------ Passage extrait ------
Pour plus ample exposé des éléments de la cause, moyens et prétentions des parties, il est fait renvoi aux écritures susvisées, conformément à l’article 455 du Code de procédure civile.

Vu l’ordonnance de clôture du 22 août 2022.

MOTIFS

Sur la disproportion manifeste

Aux termes de l’article L. 341-4 , devenu L. 332-1 et L. 343-4, du code de la consommation, un créancier professionnel ne peut se prévaloir d’un contrat de cautionnement conclu par une personne physique dont l’engagement était, lors de sa conclusion, manifestement disproportionné à ses biens et revenus, à moins que le patrimoine de cette caution, au moment où celle-ci est appelée, ne lui permette de faire face à son obligation.

Le caractère manifestement disproportionné du cautionnement qu’il incombe à la caution de rapporter, s’apprécie au regard de l’ensemble des engagements souscrits par cette dernière d’une part, de ses biens et revenus d’autre part, sans tenir compte des revenus escomptés de l’opération garantie, mais en fonction de tous les éléments du patrimoine, y compris la détention des parts d’une société civile immobilière et pas seulement de ses revenus.

Il appartient à la caution, qui l’invoque, de démontrer l’existence de la disproportion manifeste de son engagement, au moment de la conclusion de celui-ci.

En l’espèce, le premier juge a retenu au terme d’une analyse détaillée et pertinente de la ‘fiche de renseignements confidentiels cautions’ que celle-ci n’était pas opposable aux époux [L] qui n’en étaient ni rédacteurs ni signataires, toutes constatations et conclusions que la cour partage avec le premier juge.

Les époux [L] sont donc libres de démontrer qu’elle était leur situation financière réelle au jour de l’engagement.

Ils produisent à cette fin :

– une attestation d’acquisition par la SCI en date du 08 mars 2007 du bien situé à Sommières, financé par l’emprunt, sans indication de prix donc sans détermination de la valeur des parts sociales de la SCI qu’ils faussent ainsi volontairement pour la minorer au seul capital social de 100 euros ;

– un projet dressé par un comptable, duquel il ressort que le foyer, composé des deux parents cautions et de trois enfants percevait un revenu mensuel de 1167 euros au titre des seuls revenus de monsieur.

La banque réplique pour tenter de faire apprécier l’absence de disproportion que :

– les époux [L] étaient propriétaires d’un appartement sis [Adresse 8] dont les époux [L] se gardent de proposer aux débats la moindre estimation de valeur en mars 2007, pas plus que sur l’emprunt restant à amortir ;

– madame [L] percevait des prestations familiales de 656 euros mensuels portant le revenu mensuel à hauteur de 1800 euros

– des revenus locatifs mensuel de 900 euros sont mentionnés dans la fiche de renseignements

– les parts sociales de la SCI sont à prendre en considération, valorisées à hauteur de 100000 euros, valeur d’acquisition du bien acquis à Sommieres

– M. [L], artisan façadier, était dirigeant de deux sociétés dont il ne fournit aucune valorisation des parts sociales au jour de l’engagement.
------
Travail demandé
D'après l'extrait, quel revenu mensuel le foyer percevait-il selon le projet dressé par un comptable ? Les enregistrements forment un matériau distinct de l'extrait.
------ Enregistrements fournis ------
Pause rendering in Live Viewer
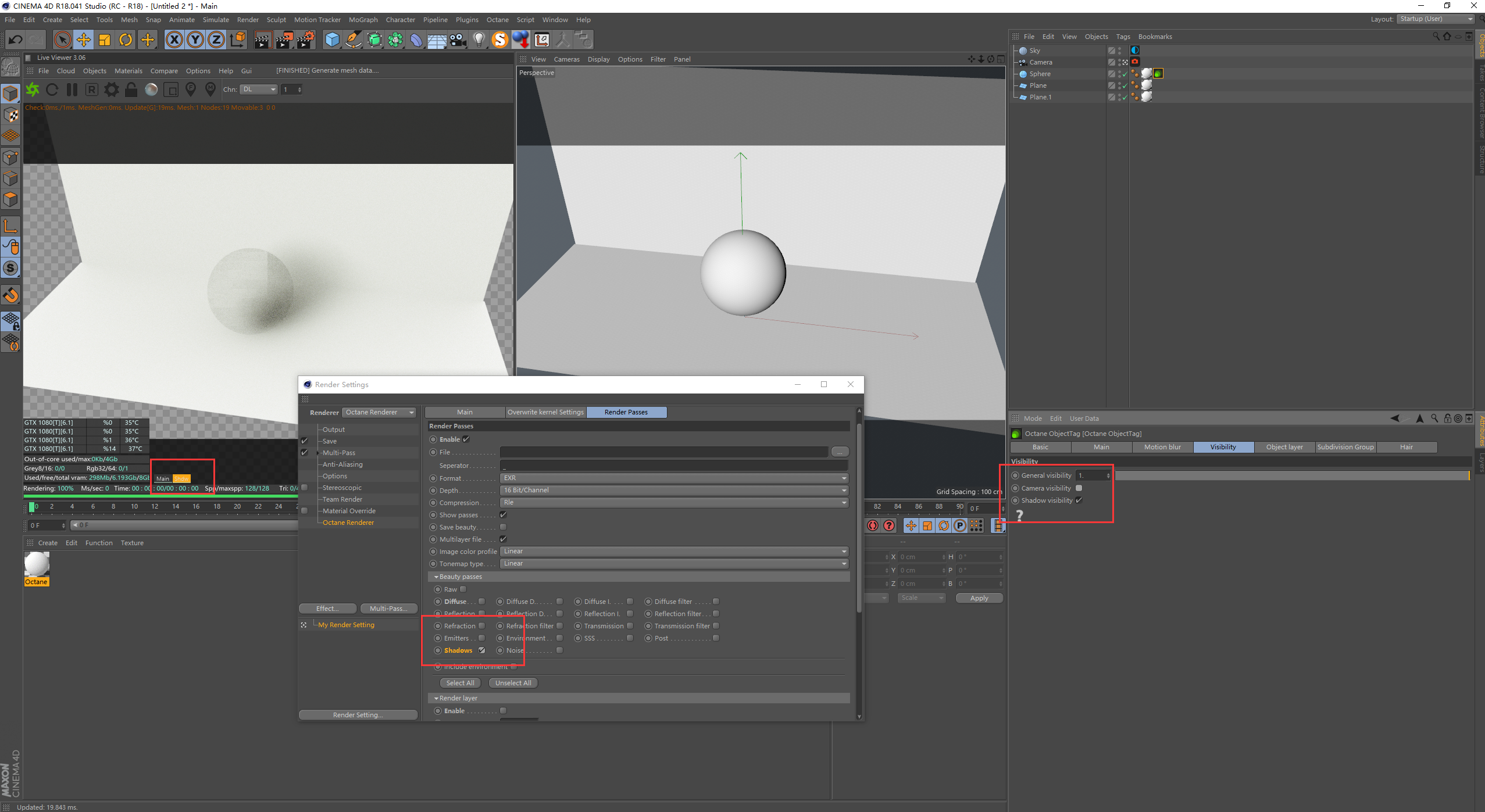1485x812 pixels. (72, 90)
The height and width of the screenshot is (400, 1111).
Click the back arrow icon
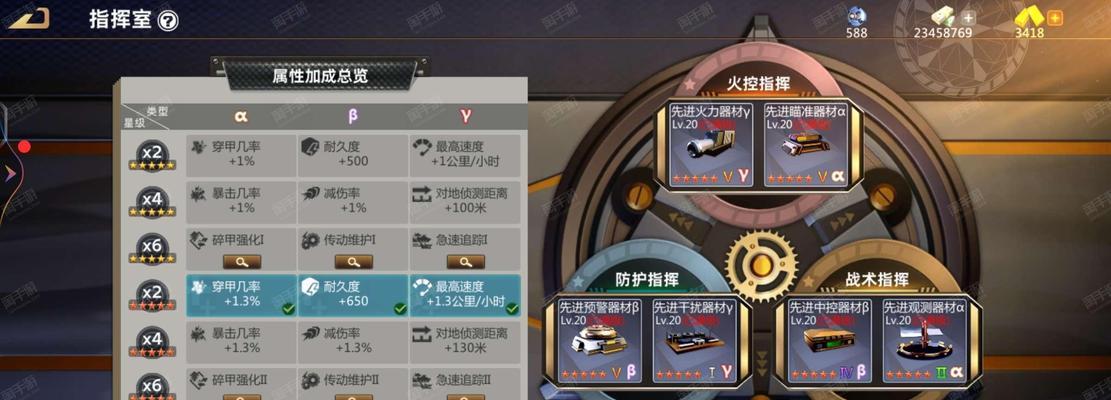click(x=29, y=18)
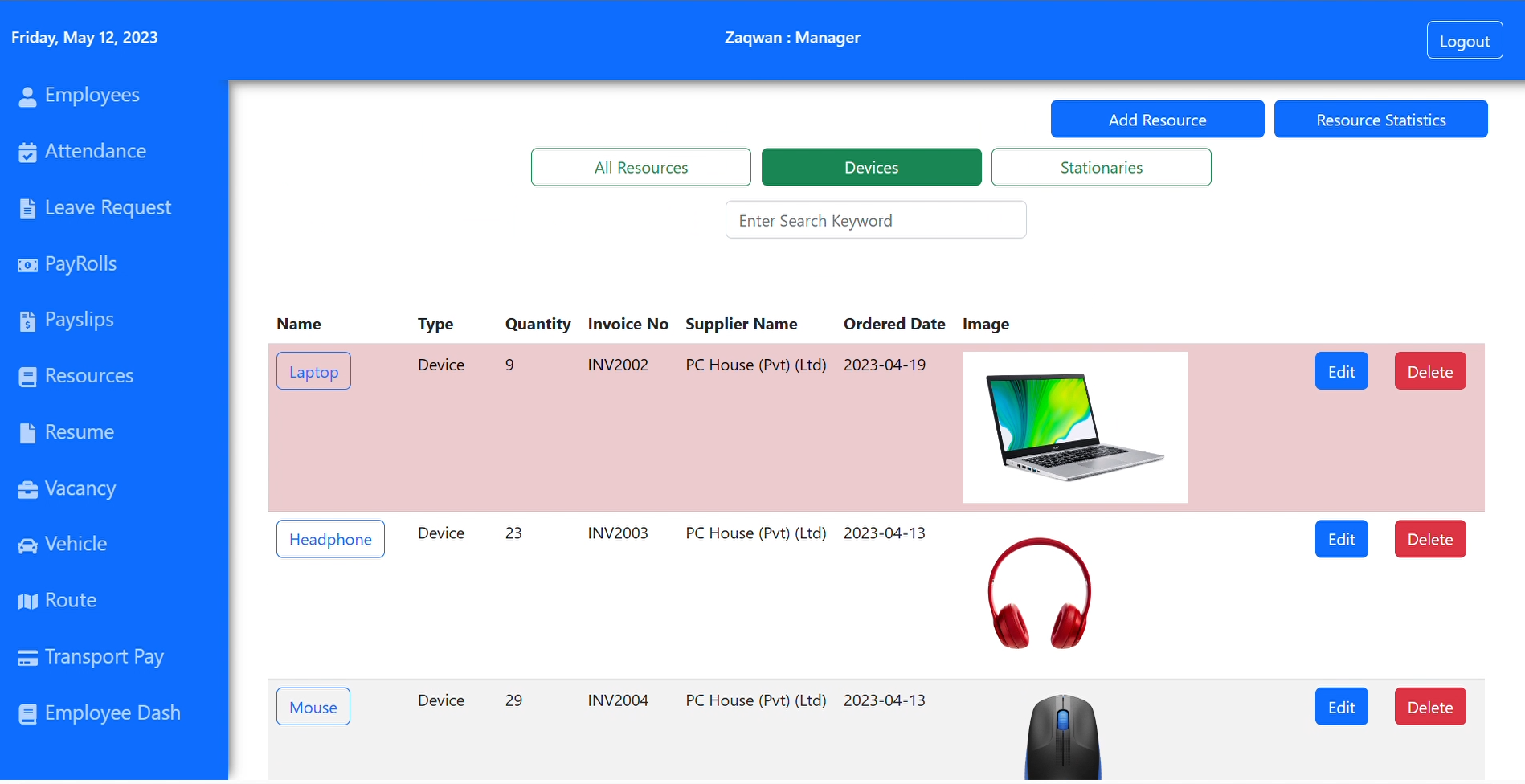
------
Corrigé
1167 euros, au titre des seuls revenus de monsieur.